--- Begin DATASET RECORDS ---

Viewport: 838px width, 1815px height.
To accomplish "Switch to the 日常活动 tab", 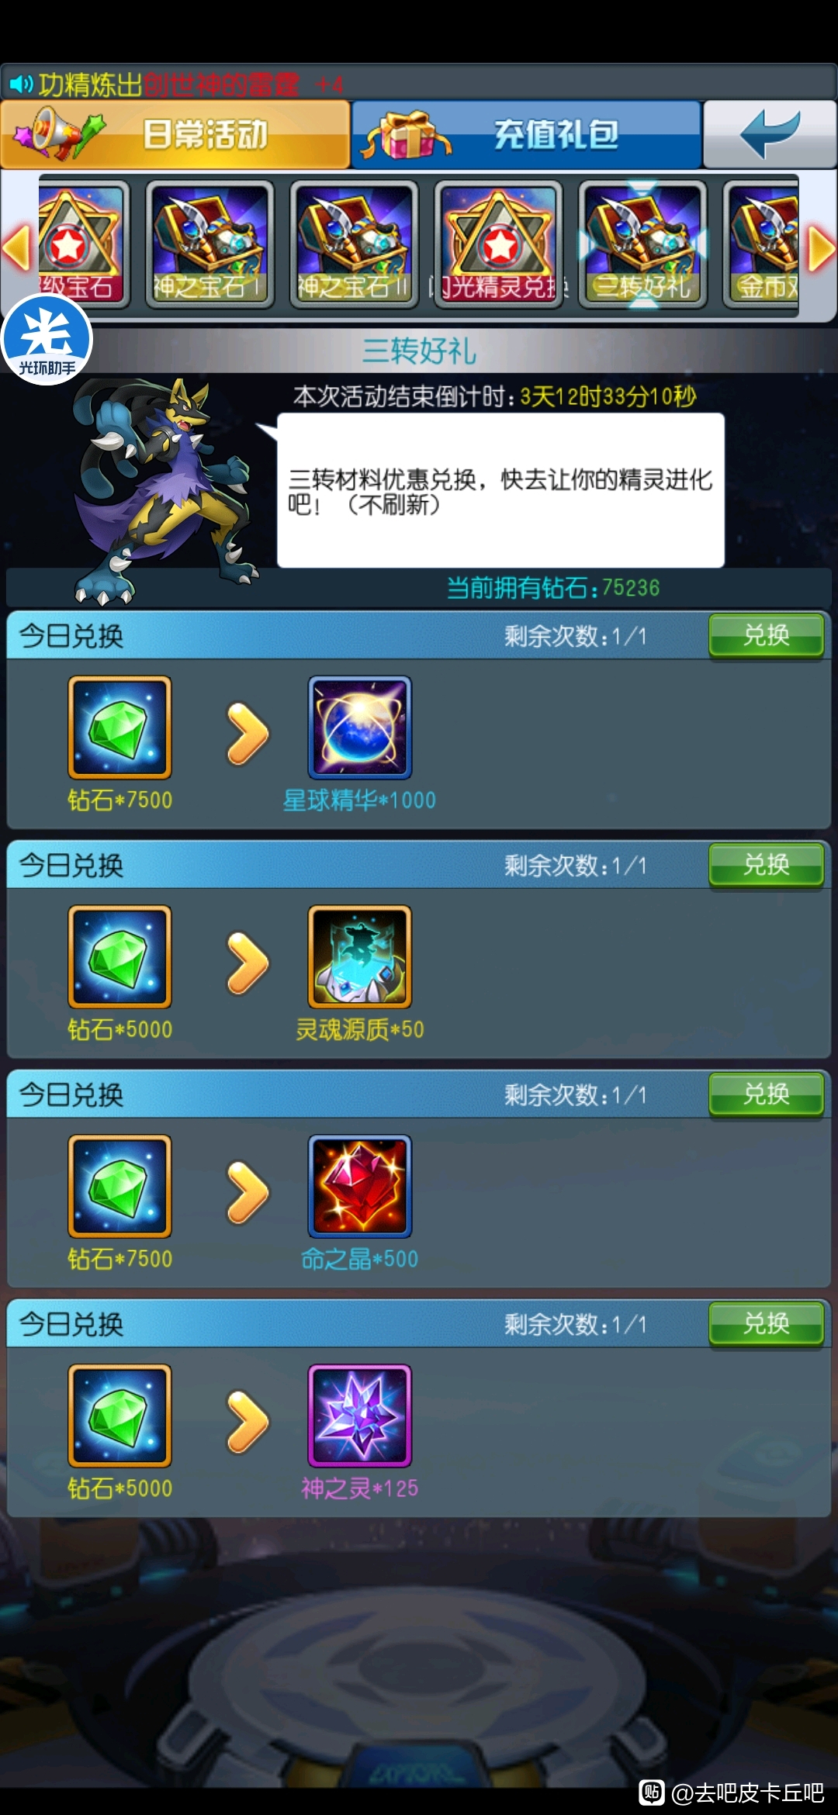I will point(175,134).
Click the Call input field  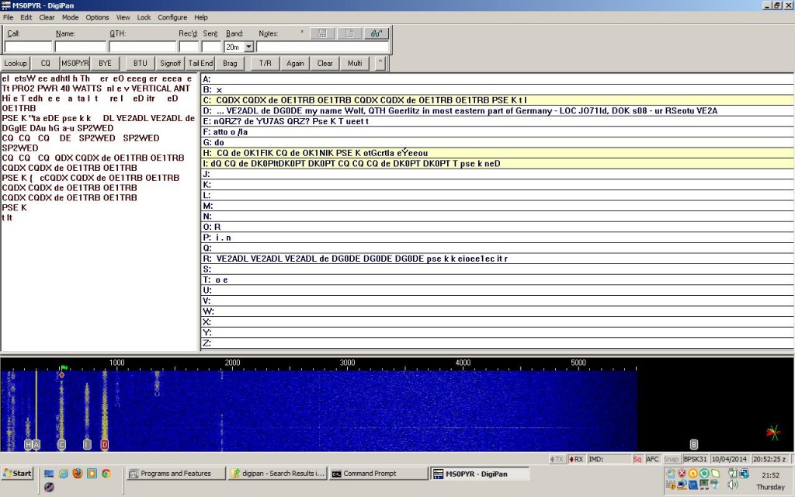click(x=28, y=47)
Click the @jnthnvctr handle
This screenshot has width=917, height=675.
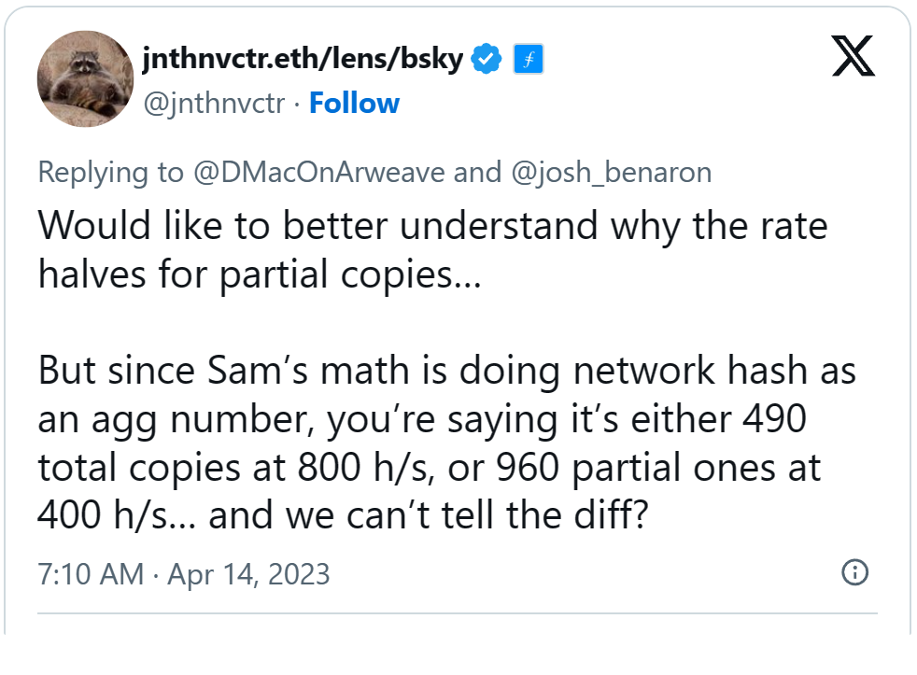click(x=213, y=103)

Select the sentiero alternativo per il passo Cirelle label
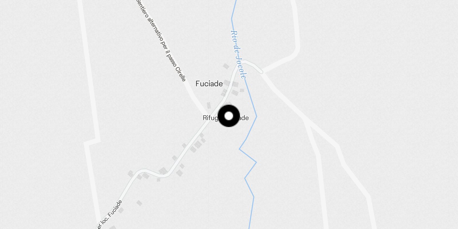click(x=162, y=40)
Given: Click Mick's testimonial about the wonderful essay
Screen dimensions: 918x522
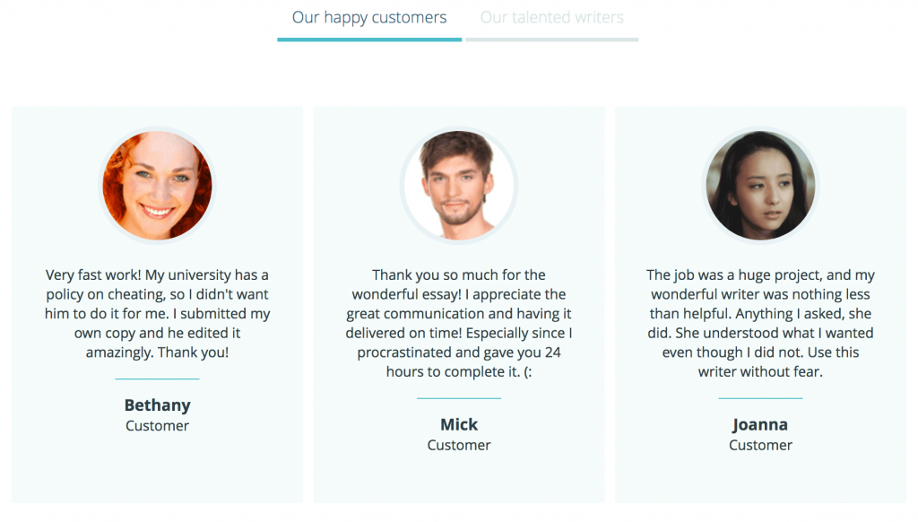Looking at the screenshot, I should [x=459, y=323].
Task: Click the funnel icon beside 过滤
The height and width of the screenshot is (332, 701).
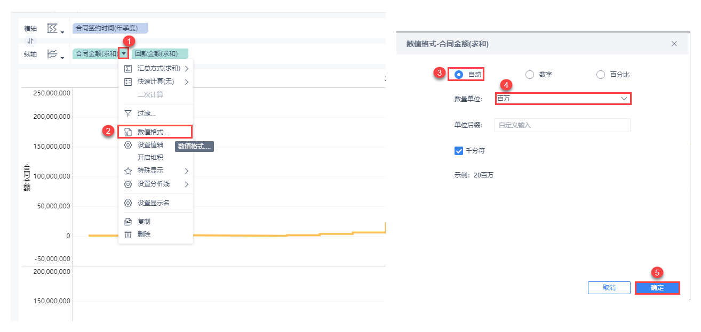Action: click(128, 114)
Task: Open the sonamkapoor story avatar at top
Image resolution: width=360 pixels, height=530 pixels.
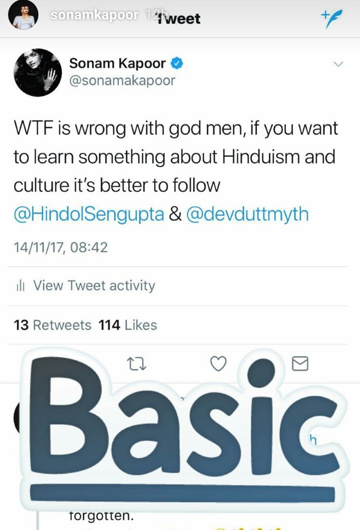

--- End DATASET RECORDS ---

* [INSTRUCTION] Return everything from the line containing "Select the sentiero" down to the end of the items, repeating each line exactly. Leave the pictures out of your answer.

* [FINAL ANSWER]
Select the sentiero alternativo per il passo Cirelle label
click(x=162, y=40)
Given: Click Mick's testimonial about the wonderful essay
Screen dimensions: 918x522
Looking at the screenshot, I should [x=459, y=323].
Task: Click the funnel icon beside 过滤
The height and width of the screenshot is (332, 701).
Action: click(128, 114)
Task: Open the sonamkapoor story avatar at top
Image resolution: width=360 pixels, height=530 pixels.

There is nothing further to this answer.